Dataset excerpt
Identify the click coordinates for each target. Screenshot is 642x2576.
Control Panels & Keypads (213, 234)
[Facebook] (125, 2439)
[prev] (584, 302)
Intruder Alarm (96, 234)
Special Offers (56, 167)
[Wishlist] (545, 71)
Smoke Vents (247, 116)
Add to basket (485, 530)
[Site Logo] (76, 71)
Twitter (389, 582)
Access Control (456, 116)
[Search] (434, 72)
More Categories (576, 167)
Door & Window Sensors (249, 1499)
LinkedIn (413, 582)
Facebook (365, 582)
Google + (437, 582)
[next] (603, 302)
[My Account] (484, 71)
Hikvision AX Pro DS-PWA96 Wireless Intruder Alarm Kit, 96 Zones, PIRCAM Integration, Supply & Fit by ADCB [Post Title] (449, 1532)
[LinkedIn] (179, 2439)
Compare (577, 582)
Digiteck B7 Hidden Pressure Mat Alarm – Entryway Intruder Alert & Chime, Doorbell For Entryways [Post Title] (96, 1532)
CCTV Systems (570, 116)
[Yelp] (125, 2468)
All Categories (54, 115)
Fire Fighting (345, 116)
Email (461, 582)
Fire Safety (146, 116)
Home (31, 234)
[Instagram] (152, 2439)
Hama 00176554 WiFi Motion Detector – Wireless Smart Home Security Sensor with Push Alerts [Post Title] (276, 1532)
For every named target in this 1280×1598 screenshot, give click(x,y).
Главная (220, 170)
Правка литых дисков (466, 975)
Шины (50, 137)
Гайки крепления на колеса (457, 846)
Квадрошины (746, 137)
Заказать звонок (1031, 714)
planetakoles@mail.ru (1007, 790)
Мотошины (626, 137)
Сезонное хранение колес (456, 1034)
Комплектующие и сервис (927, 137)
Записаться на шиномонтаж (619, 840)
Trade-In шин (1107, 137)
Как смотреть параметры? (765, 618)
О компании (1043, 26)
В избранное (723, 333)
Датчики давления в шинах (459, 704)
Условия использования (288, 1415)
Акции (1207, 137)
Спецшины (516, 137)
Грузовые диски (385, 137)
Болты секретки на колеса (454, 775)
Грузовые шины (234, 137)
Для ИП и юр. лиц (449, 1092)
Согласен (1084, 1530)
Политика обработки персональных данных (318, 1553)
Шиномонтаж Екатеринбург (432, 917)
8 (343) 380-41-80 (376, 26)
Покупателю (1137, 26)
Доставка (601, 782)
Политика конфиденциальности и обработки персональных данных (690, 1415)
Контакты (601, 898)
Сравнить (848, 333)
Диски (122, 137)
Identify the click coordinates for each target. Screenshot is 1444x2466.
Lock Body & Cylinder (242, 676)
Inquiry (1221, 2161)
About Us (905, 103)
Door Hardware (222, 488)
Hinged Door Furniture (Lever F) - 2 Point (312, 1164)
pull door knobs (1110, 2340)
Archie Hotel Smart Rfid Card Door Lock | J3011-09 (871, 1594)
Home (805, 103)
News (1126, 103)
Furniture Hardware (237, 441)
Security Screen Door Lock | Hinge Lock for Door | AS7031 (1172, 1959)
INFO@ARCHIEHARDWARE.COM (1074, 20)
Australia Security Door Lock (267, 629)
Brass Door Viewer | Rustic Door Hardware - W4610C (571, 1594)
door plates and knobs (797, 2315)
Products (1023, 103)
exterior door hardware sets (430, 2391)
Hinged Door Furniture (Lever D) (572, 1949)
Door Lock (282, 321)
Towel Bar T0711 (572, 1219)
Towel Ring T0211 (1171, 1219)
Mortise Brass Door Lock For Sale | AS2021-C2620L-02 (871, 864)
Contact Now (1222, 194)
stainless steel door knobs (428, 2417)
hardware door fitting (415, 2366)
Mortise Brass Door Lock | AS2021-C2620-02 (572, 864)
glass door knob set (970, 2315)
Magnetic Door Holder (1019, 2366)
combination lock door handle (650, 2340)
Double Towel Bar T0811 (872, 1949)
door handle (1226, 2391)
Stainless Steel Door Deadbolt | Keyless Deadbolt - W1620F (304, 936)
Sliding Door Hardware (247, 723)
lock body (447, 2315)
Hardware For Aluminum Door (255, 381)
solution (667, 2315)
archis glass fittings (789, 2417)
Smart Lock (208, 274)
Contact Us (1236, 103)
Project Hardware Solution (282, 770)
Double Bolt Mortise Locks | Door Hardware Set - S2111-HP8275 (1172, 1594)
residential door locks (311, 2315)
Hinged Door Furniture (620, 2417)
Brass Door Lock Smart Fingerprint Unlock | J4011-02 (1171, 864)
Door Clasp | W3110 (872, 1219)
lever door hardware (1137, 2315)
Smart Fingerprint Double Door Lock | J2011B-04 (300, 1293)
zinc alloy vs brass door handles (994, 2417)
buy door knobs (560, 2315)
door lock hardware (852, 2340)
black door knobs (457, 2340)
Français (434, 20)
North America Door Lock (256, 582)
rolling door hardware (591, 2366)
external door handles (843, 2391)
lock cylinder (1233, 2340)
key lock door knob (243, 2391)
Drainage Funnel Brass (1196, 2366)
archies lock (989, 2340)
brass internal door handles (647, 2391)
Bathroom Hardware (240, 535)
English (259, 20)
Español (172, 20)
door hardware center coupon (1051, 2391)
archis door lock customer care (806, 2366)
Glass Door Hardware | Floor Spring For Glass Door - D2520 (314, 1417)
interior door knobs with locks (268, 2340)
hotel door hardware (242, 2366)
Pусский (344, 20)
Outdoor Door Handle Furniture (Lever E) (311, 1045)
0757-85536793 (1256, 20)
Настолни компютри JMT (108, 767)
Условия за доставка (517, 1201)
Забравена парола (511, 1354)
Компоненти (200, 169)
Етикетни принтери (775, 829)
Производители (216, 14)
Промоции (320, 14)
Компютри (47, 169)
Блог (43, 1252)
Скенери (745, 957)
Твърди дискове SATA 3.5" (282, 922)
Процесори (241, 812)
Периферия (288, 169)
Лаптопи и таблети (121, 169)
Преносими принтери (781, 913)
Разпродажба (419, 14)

## Work to complete:
Return all of the records above, verbatim and line for line.

## Written answer:
Identify the click coordinates for each target. Screenshot is 642x2576.
Control Panels & Keypads (213, 234)
[Facebook] (125, 2439)
[prev] (584, 302)
Intruder Alarm (96, 234)
Special Offers (56, 167)
[Wishlist] (545, 71)
Smoke Vents (247, 116)
Add to basket (485, 530)
[Site Logo] (76, 71)
Twitter (389, 582)
Access Control (456, 116)
[Search] (434, 72)
More Categories (576, 167)
Door & Window Sensors (249, 1499)
LinkedIn (413, 582)
Facebook (365, 582)
Google + (437, 582)
[next] (603, 302)
[My Account] (484, 71)
Hikvision AX Pro DS-PWA96 Wireless Intruder Alarm Kit, 96 Zones, PIRCAM Integration, Supply & Fit by ADCB [Post Title] (449, 1532)
[LinkedIn] (179, 2439)
Compare (577, 582)
Digiteck B7 Hidden Pressure Mat Alarm – Entryway Intruder Alert & Chime, Doorbell For Entryways [Post Title] (96, 1532)
CCTV Systems (570, 116)
[Yelp] (125, 2468)
All Categories (54, 115)
Fire Fighting (345, 116)
Email (461, 582)
Fire Safety (146, 116)
Home (31, 234)
[Instagram] (152, 2439)
Hama 00176554 WiFi Motion Detector – Wireless Smart Home Security Sensor with Push Alerts [Post Title] (276, 1532)
For every named target in this 1280×1598 screenshot, give click(x,y).
Главная (220, 170)
Правка литых дисков (466, 975)
Шины (50, 137)
Гайки крепления на колеса (457, 846)
Квадрошины (746, 137)
Заказать звонок (1031, 714)
planetakoles@mail.ru (1007, 790)
Мотошины (626, 137)
Сезонное хранение колес (456, 1034)
Комплектующие и сервис (927, 137)
Записаться на шиномонтаж (619, 840)
Trade-In шин (1107, 137)
Как смотреть параметры? (765, 618)
О компании (1043, 26)
В избранное (723, 333)
Датчики давления в шинах (459, 704)
Условия использования (288, 1415)
Акции (1207, 137)
Спецшины (516, 137)
Грузовые диски (385, 137)
Болты секретки на колеса (454, 775)
Грузовые шины (234, 137)
Для ИП и юр. лиц (449, 1092)
Согласен (1084, 1530)
Политика обработки персональных данных (318, 1553)
Шиномонтаж Екатеринбург (432, 917)
8 (343) 380-41-80 (376, 26)
Покупателю (1137, 26)
Доставка (601, 782)
Политика конфиденциальности и обработки персональных данных (690, 1415)
Контакты (601, 898)
Сравнить (848, 333)
Диски (122, 137)
Identify the click coordinates for each target. Screenshot is 1444x2466.
Lock Body & Cylinder (242, 676)
Inquiry (1221, 2161)
About Us (905, 103)
Door Hardware (222, 488)
Hinged Door Furniture (Lever F) - 2 Point (312, 1164)
pull door knobs (1110, 2340)
Archie Hotel Smart Rfid Card Door Lock | J3011-09 (871, 1594)
Home (805, 103)
News (1126, 103)
Furniture Hardware (237, 441)
Security Screen Door Lock | Hinge Lock for Door | AS7031 (1172, 1959)
INFO@ARCHIEHARDWARE.COM (1074, 20)
Australia Security Door Lock (267, 629)
Brass Door Viewer | Rustic Door Hardware - W4610C (571, 1594)
door plates and knobs (797, 2315)
Products (1023, 103)
exterior door hardware sets (430, 2391)
Hinged Door Furniture (Lever D) (572, 1949)
Door Lock (282, 321)
Towel Bar T0711 (572, 1219)
Towel Ring T0211 (1171, 1219)
Mortise Brass Door Lock For Sale | AS2021-C2620L-02 (871, 864)
Contact Now (1222, 194)
stainless steel door knobs (428, 2417)
hardware door fitting (415, 2366)
Mortise Brass Door Lock | AS2021-C2620-02 (572, 864)
glass door knob set (970, 2315)
Magnetic Door Holder (1019, 2366)
combination lock door handle (650, 2340)
Double Towel Bar T0811 (872, 1949)
door handle (1226, 2391)
Stainless Steel Door Deadbolt | Keyless Deadbolt - W1620F (304, 936)
Sliding Door Hardware (247, 723)
lock body (447, 2315)
Hardware For Aluminum Door (255, 381)
solution (667, 2315)
archis glass fittings (789, 2417)
Smart Lock (208, 274)
Contact Us (1236, 103)
Project Hardware Solution (282, 770)
Double Bolt Mortise Locks | Door Hardware Set - S2111-HP8275 (1172, 1594)
residential door locks (311, 2315)
Hinged Door Furniture (620, 2417)
Brass Door Lock Smart Fingerprint Unlock | J4011-02 (1171, 864)
Door Clasp | W3110 (872, 1219)
lever door hardware (1137, 2315)
Smart Fingerprint Double Door Lock | J2011B-04 (300, 1293)
zinc alloy vs brass door handles (994, 2417)
buy door knobs (560, 2315)
door lock hardware (852, 2340)
black door knobs (457, 2340)
Français (434, 20)
North America Door Lock (256, 582)
rolling door hardware (591, 2366)
external door handles (843, 2391)
lock cylinder (1233, 2340)
key lock door knob (243, 2391)
Drainage Funnel Brass (1196, 2366)
archies lock (989, 2340)
brass internal door handles (647, 2391)
Bathroom Hardware (240, 535)
English (259, 20)
Español (172, 20)
door hardware center coupon (1051, 2391)
archis door lock customer care (806, 2366)
Glass Door Hardware | Floor Spring For Glass Door - D2520 (314, 1417)
interior door knobs with locks (268, 2340)
hotel door hardware (242, 2366)
Pусский (344, 20)
Outdoor Door Handle Furniture (Lever E) (311, 1045)
0757-85536793 (1256, 20)
Настолни компютри JMT (108, 767)
Условия за доставка (517, 1201)
Забравена парола (511, 1354)
Компоненти (200, 169)
Етикетни принтери (775, 829)
Производители (216, 14)
Промоции (320, 14)
Компютри (47, 169)
Блог (43, 1252)
Скенери (745, 957)
Твърди дискове SATA 3.5" (282, 922)
Процесори (241, 812)
Периферия (288, 169)
Лаптопи и таблети (121, 169)
Преносими принтери (781, 913)
Разпродажба (419, 14)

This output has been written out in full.